| Available records |
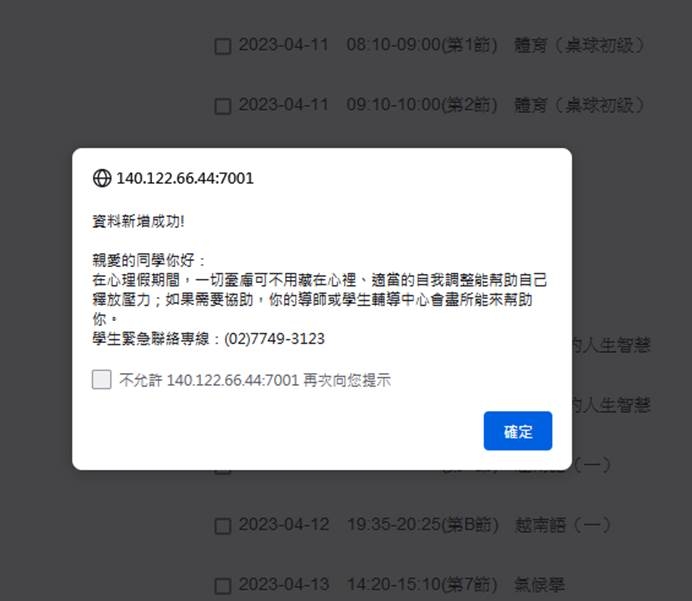Click the 2023-04-13 date text
Screen dimensions: 692x601
click(284, 585)
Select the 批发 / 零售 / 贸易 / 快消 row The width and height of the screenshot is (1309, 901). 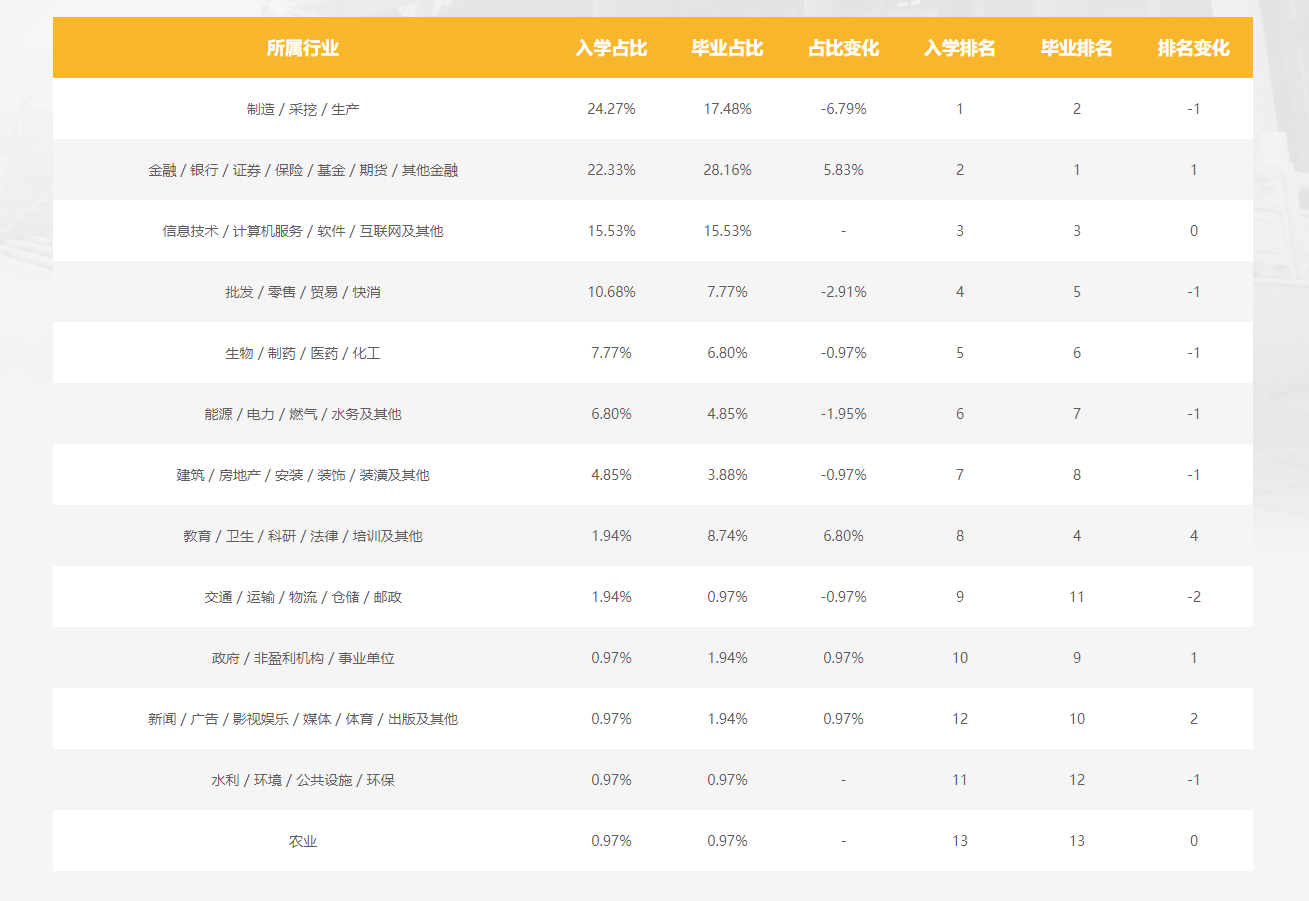(x=303, y=292)
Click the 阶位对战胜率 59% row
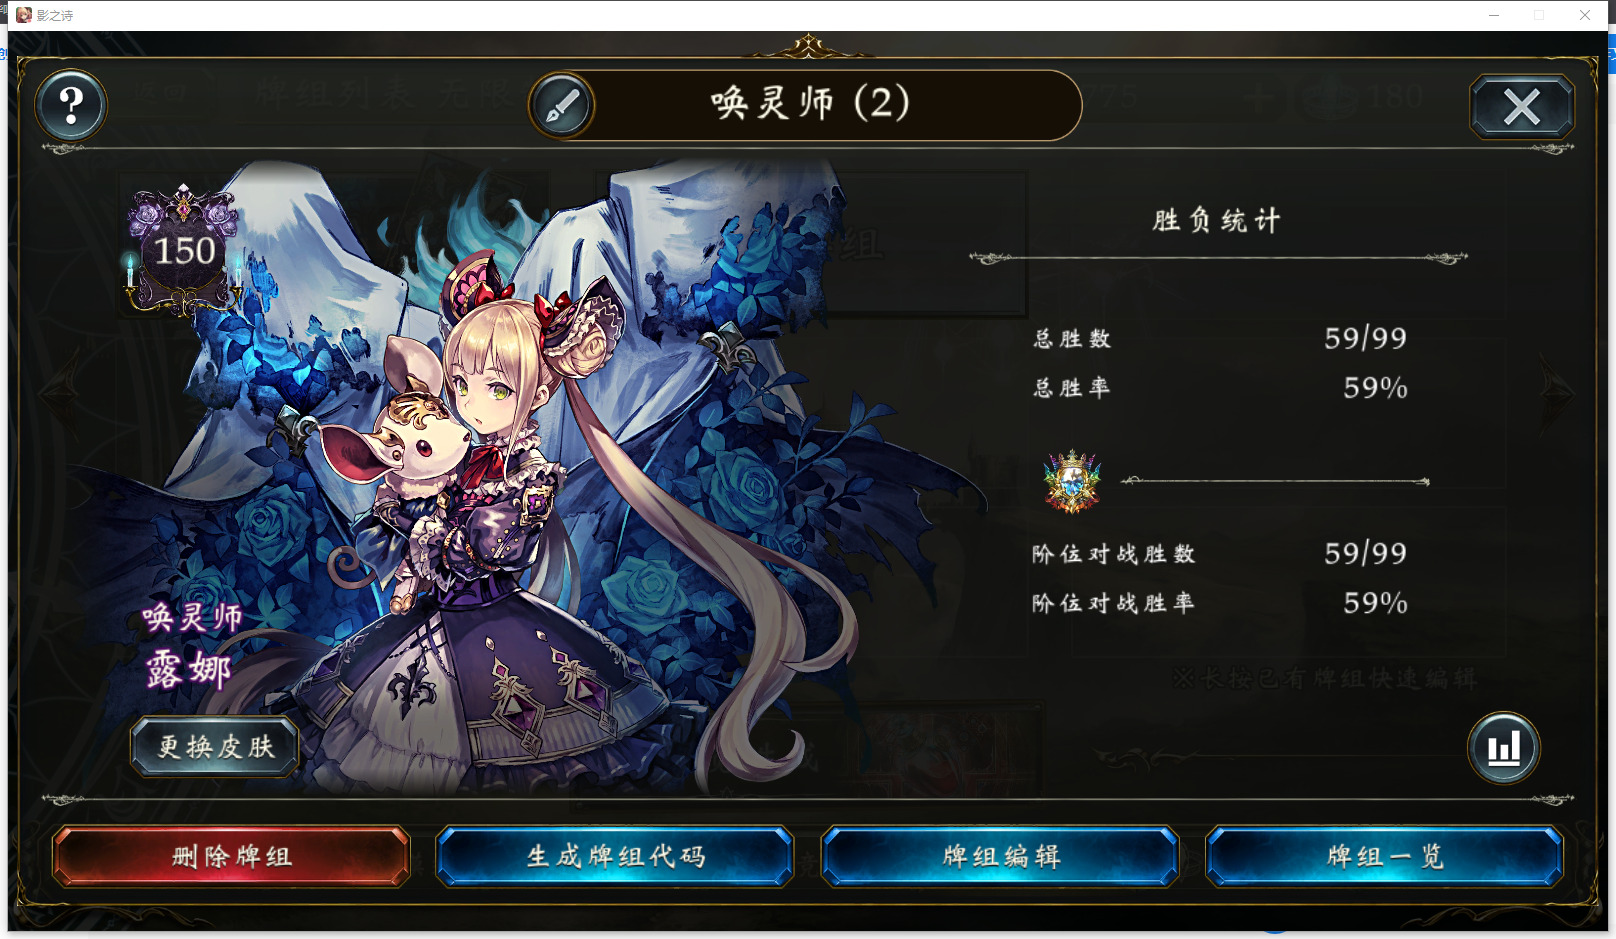Viewport: 1616px width, 939px height. [x=1219, y=603]
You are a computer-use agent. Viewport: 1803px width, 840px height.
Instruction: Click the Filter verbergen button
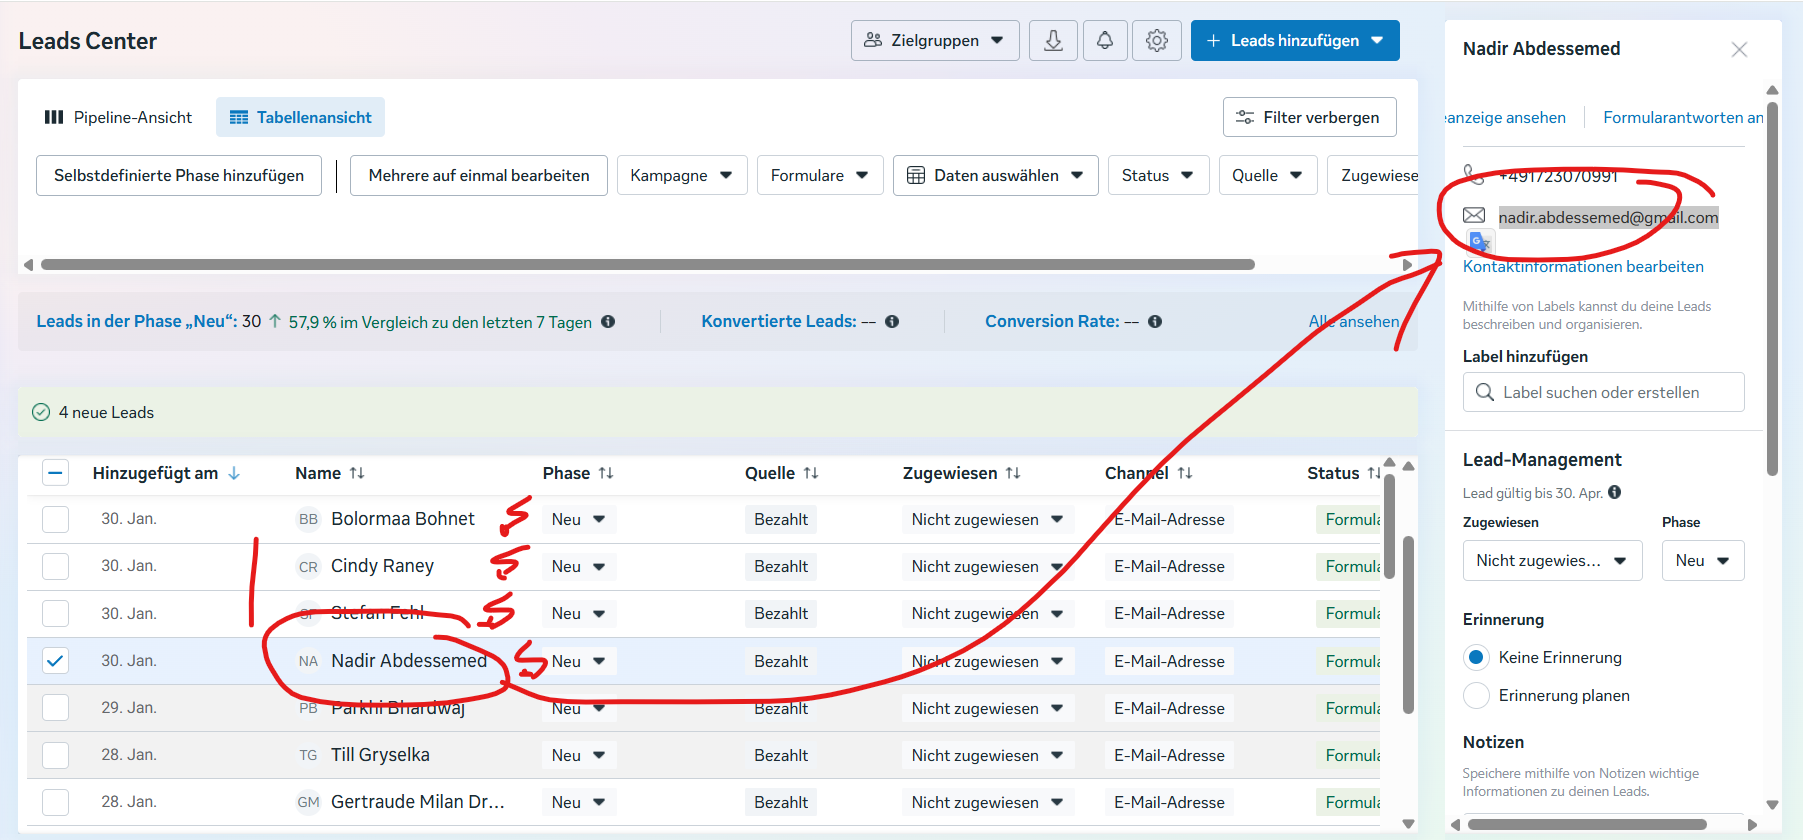(x=1309, y=118)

| Task directions |
Copy, exactly and exclusively, the lines beginning with the one that contains "You are a computer-use" and ending with the last line of the listing; pictures are to be omitted.

| Result of this exercise |
You are a computer-use agent. Viewport: 1803px width, 840px height.
Instruction: Click the Filter verbergen button
(x=1309, y=118)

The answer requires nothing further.